◆ DIRECTIONS FOR THIS TASK ◆
How many lines in the material below contain the word "screenshot"? Reply with the number alone.

◆ INPUT ◆
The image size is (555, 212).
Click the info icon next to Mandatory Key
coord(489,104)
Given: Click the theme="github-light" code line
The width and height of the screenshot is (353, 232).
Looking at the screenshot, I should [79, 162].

◆ ANSWER TO THIS EXERCISE ◆
2